大学に行く必要性を改めて考えてみるべきでは 大学は現代をサバイブする武器ではなくなった

日東駒専と言われたのも今は昔?(撮影@編集部)

2020年1月から開始した新型コロナ騒動だが、この約2年間、大学生はリモート講義を余儀なくされた。私には2020年4月、2021年4月に東京の私立大学に入学した甥が2人いるが、2人とも大学の友人は少なく、先日初めて実際に会った人もいた、と言っていた。人々との出会いはバイト先なのだという。

まったくもってして「主たる所属先である大学には行けないが、サブ的所属先であるバイトには行くことができる」理由が分からない。大学関係者はこの矛盾にぜひとも答えてほしいほか、「施設使用料」について返還した方がいいんじゃないの? とも思う。

そうした大学の状況を考えると、自分からすれば「大学ってもっと自由でテキトーな場所だったのに随分厳格な場所になったものだ」と思う。なんでここまで唯々諾々と大学の言い分に従うのだ。現在40代中盤以降の人からすれば大学なんてものは立て看板に「大学当局の横暴を許してはならない! 学長選挙には学生にも参加させよ!」などとゲバ文字で主張し、大学の言い分に従わなかった雰囲気があるので、正直この2年間の大学生のおとなしさには驚いている。

平成と令和初期の大学のあり方は随分変わったと感じられるが、平成初期の1993年から1997年に大学に通った私が見た当時の大学と大学生像について見てみる。大学の数は1990年は507校だったが、2020年は795校に。1993年の大学進学率は30%台後半だったが、2020年は約60%だ。
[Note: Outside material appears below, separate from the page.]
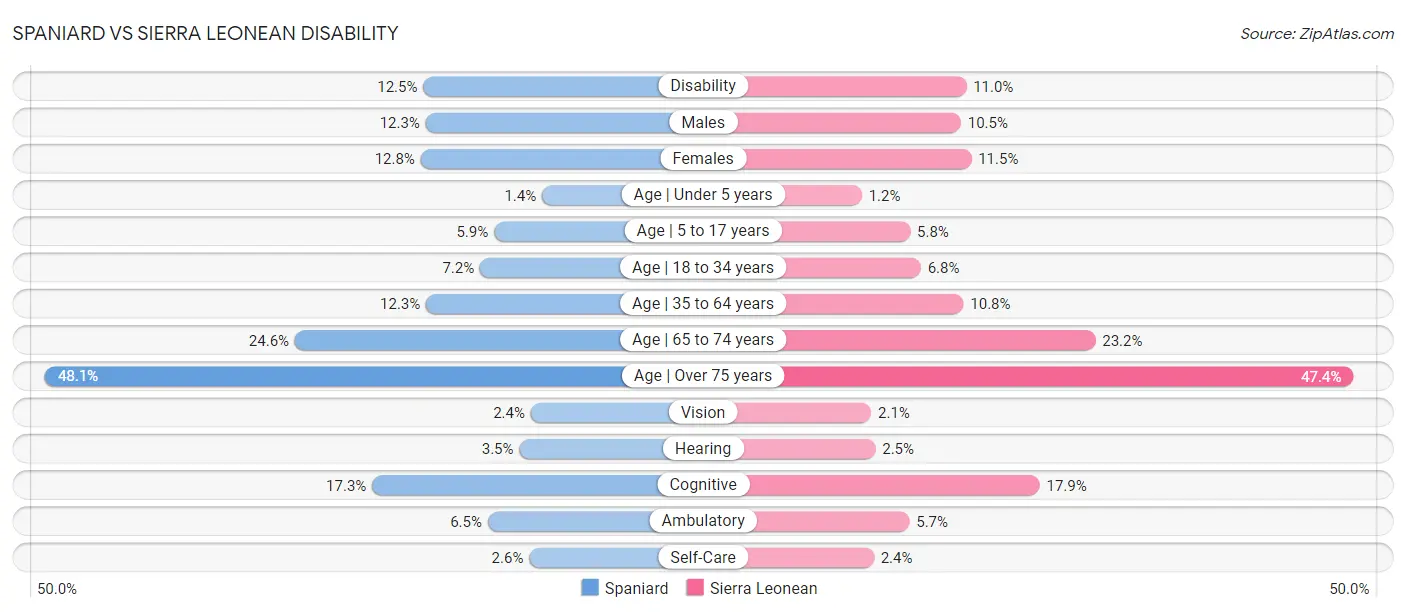Viewport: 1406px width, 612px height.
Task: Click the Sierra Leonean 23.2% bar
Action: pyautogui.click(x=940, y=340)

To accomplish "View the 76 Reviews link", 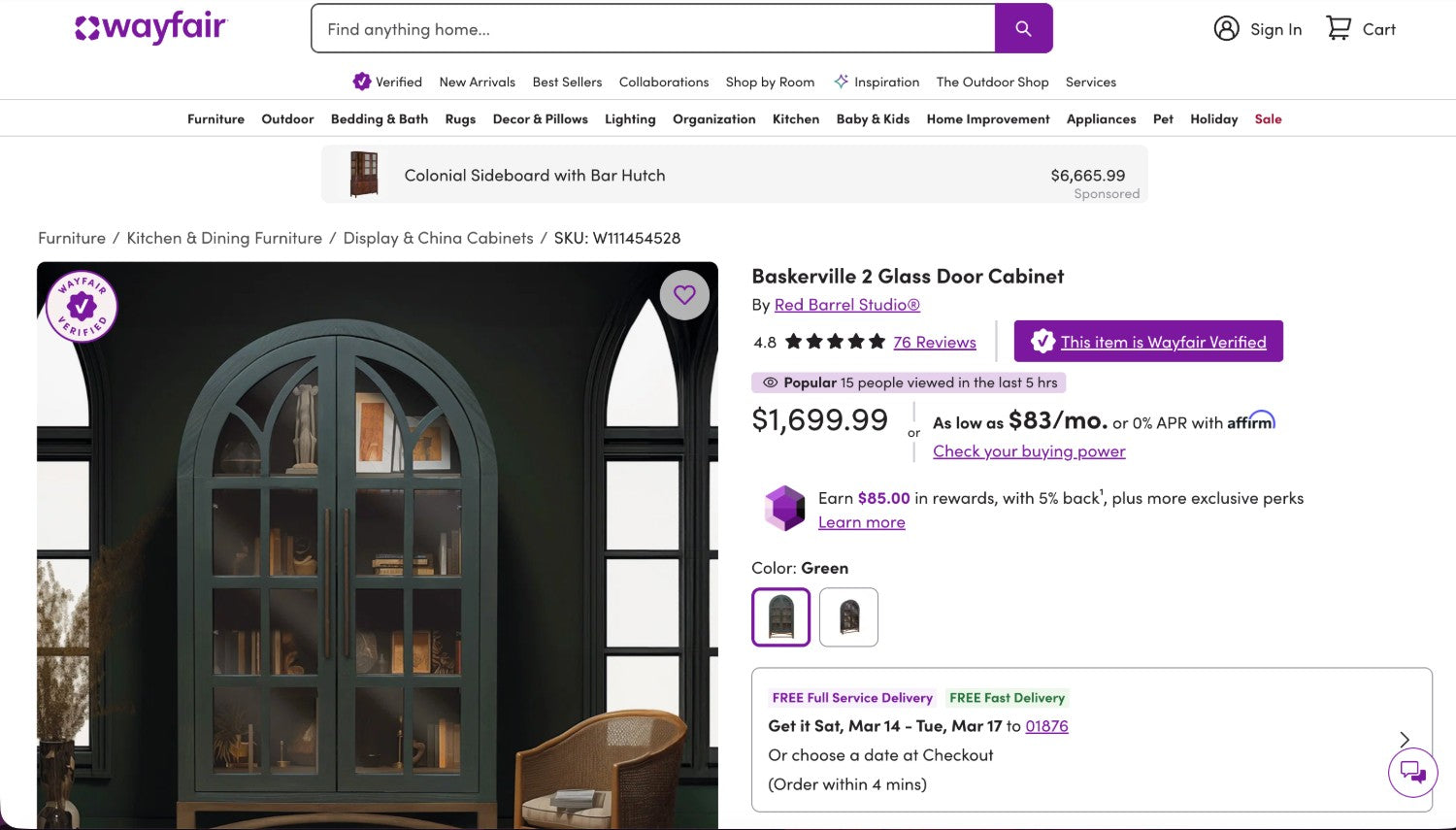I will (934, 342).
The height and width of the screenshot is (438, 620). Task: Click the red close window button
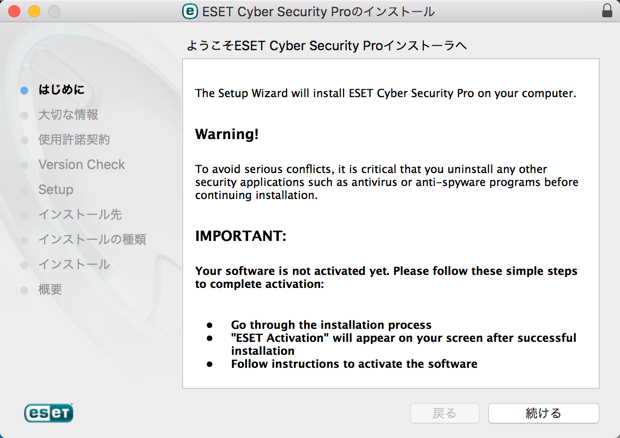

我々の世代は第二次ベビーブーム産まれのため、人数は多いのに大学が少なかったため、当然進学率は低い。そして、「早慶上智」や「関関同立」「MARCH」「日東駒専」「大東亜帝国」「駅弁大学(地方の国立大学)」といった言葉は聞いていたものの、現在ネット上で頻繁に書かれる「Fラン大学」という蔑視の言葉は聞いたことがない。「当時からあったよ」という意見もあるかもしれないが、当時は大学に行くだけで「それなりに頭がいいのでは」と思われていたこともあってか私は聞いたことがない。

もちろん、「大学はレジャーランドでありモラトリアム」という論説はあったが、少なくとも「バカ量産装置」などという言われ方はされていなかった。そりゃあ進学率30%台だったらそうなるだろう。

今回主張したいのは、当時のモデルである「大学に入りエリートになる」→「いい会社に入る」→「いい人生を送る」→「幸せに死ぬ」がもはや通用しない、ということだ。何しろ大学進学者の方がマジョリティになっているわけで、稀少性が失われた存在を目指すのはもう意味がないのでは、ということだ。もちろん、いわゆる「上位校」は別である。